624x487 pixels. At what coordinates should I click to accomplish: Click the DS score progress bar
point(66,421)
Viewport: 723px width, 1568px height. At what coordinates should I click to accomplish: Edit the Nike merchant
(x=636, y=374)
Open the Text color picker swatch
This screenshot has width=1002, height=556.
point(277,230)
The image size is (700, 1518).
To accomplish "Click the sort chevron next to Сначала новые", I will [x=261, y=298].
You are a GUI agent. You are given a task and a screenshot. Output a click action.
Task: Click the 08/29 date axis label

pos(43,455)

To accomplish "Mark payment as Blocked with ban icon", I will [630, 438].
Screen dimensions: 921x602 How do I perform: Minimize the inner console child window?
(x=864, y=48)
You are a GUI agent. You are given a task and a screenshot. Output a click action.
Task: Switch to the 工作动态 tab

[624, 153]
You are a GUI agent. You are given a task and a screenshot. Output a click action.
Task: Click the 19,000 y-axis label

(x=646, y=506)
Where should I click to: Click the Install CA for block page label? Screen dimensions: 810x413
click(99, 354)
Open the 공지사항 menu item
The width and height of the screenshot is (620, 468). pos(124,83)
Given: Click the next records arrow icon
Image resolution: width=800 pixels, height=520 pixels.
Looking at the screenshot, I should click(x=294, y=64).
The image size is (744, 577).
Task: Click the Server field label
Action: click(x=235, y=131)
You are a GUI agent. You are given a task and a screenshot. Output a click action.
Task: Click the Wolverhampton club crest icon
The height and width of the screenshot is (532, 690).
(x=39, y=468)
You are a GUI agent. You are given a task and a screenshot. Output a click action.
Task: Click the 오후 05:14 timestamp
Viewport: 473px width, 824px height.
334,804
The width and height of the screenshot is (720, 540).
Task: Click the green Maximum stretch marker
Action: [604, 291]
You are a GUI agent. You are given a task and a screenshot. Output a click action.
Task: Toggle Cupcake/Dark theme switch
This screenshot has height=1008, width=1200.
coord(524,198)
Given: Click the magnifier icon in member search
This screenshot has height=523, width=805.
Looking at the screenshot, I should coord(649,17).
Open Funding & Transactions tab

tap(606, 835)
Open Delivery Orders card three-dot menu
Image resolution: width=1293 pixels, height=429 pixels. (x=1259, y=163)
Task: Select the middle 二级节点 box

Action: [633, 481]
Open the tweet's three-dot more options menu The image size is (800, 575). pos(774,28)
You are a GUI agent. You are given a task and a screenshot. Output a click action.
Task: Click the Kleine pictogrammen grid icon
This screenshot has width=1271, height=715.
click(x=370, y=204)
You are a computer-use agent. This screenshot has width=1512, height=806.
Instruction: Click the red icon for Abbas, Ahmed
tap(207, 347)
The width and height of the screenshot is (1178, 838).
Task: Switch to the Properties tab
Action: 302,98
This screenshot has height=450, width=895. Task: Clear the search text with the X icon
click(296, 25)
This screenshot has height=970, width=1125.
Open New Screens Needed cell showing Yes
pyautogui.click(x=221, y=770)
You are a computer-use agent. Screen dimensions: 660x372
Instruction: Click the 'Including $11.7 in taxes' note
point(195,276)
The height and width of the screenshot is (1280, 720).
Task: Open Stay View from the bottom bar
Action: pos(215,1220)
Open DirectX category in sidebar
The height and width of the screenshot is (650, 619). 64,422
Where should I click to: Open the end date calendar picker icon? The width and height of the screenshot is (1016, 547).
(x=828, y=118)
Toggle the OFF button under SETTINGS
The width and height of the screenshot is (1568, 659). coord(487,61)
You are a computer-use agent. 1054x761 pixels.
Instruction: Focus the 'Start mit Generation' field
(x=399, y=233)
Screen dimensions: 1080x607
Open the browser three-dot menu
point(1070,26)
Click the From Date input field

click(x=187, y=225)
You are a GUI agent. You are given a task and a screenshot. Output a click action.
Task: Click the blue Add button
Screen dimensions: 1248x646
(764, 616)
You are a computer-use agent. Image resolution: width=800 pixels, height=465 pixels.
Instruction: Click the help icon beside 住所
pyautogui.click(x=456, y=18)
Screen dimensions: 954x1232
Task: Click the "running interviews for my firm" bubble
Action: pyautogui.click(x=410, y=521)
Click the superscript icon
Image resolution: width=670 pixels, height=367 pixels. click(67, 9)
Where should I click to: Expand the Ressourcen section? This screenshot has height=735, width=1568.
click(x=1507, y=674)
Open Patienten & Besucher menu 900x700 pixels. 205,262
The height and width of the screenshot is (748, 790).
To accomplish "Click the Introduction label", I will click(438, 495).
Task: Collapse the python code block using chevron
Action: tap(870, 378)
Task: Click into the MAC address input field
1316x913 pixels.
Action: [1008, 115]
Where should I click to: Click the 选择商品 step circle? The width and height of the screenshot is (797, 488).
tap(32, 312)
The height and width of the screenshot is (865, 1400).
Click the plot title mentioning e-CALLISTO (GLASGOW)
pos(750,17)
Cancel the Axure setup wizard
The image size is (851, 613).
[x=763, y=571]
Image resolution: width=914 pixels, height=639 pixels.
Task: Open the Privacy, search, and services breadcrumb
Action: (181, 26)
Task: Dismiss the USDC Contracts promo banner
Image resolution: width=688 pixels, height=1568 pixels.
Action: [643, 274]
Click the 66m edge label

▶ _WHAT TO PRODUCE_: Filter the records down to the lines containing the word "next", and copy those.

▶ _COMPLETED EXERCISE_:
To accomplish "Click the sort chevron next to Сначала новые", I will [x=261, y=298].
Given: Click the next records arrow icon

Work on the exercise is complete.